The calculations can seem intimidating at first, but remember: you now know why they’re worth learning. When you’re working through the math and wondering “why am I doing this?”, you can come back to the wind tunnel analogy, the wood grain metaphor, or the concrete examples of ResNets preventing gradient explosion.

A Final Thought

Eigenvalues are one of those rare mathematical concepts that appear everywhere once you learn to see them. They’re in the stability of bridges, the vibrations of musical instruments, the spread of information through social networks, and — as we’ve seen — the very heart of how neural networks learn.

Understanding eigenvalues doesn’t just make you better at machine learning. It gives you a fundamental tool for understanding any system where things interact and transform. It’s like learning to see the underlying structure of complex systems — the “grain” of the mathematical wood.

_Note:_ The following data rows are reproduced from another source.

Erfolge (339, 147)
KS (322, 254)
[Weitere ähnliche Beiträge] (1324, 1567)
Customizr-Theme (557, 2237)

I hope you’re inspired and ready to learn about calculating eigenvectors and eigenvalues. The concepts might seem abstract in the next article, but keep these practical applications in mind. Every line of math you learn is another tool for building better models, understanding why they work, and making them more efficient.

The future of AI won’t just be about bigger models — it’ll be about smarter models. And understanding eigenvalues is your key to building them.